The ideological battle between the New Deal president and the Supreme Court’s Nine Old Men.

Working secretly with Attorney General Homer Cummings, in 1937 Franklin Roosevelt drafted a bill to enlarge the Court, allowing the president to make immediate appointments of more ideologically congenial justices. The plan resulted in a humiliating defeat, the biggest blunder of Roosevelt’s presidency. How and why did the most talented politician of the 20th century miscalculate so horribly?
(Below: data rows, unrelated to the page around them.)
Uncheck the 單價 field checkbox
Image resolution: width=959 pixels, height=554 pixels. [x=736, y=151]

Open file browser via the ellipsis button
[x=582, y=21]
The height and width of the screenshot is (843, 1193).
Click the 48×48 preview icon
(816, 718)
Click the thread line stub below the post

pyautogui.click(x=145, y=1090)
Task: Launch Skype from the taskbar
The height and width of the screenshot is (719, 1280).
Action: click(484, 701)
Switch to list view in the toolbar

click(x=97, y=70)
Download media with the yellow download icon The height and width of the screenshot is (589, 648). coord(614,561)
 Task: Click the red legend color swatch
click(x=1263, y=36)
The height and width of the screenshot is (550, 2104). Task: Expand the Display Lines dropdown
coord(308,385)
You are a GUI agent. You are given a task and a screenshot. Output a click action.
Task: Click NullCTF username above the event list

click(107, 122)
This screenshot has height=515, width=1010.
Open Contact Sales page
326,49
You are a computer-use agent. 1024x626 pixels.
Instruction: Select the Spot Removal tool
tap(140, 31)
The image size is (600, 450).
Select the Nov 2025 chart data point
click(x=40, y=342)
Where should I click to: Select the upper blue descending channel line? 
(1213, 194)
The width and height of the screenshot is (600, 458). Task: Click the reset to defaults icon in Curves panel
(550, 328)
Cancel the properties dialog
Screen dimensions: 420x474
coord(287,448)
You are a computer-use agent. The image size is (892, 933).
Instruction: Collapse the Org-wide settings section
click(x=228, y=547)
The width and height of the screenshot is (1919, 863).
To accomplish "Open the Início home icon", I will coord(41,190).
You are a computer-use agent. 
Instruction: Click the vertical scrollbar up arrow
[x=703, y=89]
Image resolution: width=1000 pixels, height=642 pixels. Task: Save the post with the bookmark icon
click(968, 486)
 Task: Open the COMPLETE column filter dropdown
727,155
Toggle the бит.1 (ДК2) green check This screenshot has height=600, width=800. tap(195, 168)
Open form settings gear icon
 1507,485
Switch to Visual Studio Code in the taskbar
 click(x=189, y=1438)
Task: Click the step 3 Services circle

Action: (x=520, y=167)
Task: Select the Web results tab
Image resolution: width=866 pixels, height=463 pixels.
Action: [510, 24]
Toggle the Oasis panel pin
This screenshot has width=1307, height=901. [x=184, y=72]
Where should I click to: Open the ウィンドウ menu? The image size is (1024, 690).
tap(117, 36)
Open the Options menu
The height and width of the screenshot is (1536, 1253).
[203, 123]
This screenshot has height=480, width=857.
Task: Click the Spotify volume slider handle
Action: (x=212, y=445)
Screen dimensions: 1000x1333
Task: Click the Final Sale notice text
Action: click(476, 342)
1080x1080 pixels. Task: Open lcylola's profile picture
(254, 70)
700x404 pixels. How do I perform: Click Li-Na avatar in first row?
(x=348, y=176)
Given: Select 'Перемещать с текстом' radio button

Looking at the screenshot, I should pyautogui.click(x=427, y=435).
While not entirely rejecting the consensus that attributes FDR’s court-packing fiasco to sheer hubris, former Clinton speechwriter Shesol (Mutual Contempt: Lyndon Johnson, Robert Kennedy, and the Feud that Defined a Decade, 1997, etc.) offers a more nuanced take, making clear FDR’s move against the court involved more than momentary presidential pique or landslide giddiness. Rather, the president’s scheme emerged after two years’ worth of careful consultation about various proposals to “fix” the Court, including amending the Constitution. Moreover, there was genuine, widespread disgust with the Court’s refusal to sanction modern solutions to an unprecedented economic crisis. FDR might well have prevailed, but for a concatenation of events: his own penchant for mystery and surprise that shut off debate among advisors at the critical point when the measure was finalized; his absurd masking of a straightforward fight against outcome-oriented judges as an attempt to help aging jurists with their workload; and his abandonment by progressives threatened by his power and party regulars too long taken for granted. In addition, the untimely death of Majority Leader Joe Robinson, the surprise retirement of conservative Justice Willis Van Devanter and the Court’s subsequent string of decisions upholding important New Deal laws—the famous “switch in time [that] saved nine”—blunted enthusiasm for radical judicial reform. With insight and more than occasional humor, Shesol covers all aspects of the controversy, deftly explaining the issues at stake in a variety of legal opinions and shrewdly analyzing the intra-Court dynamics.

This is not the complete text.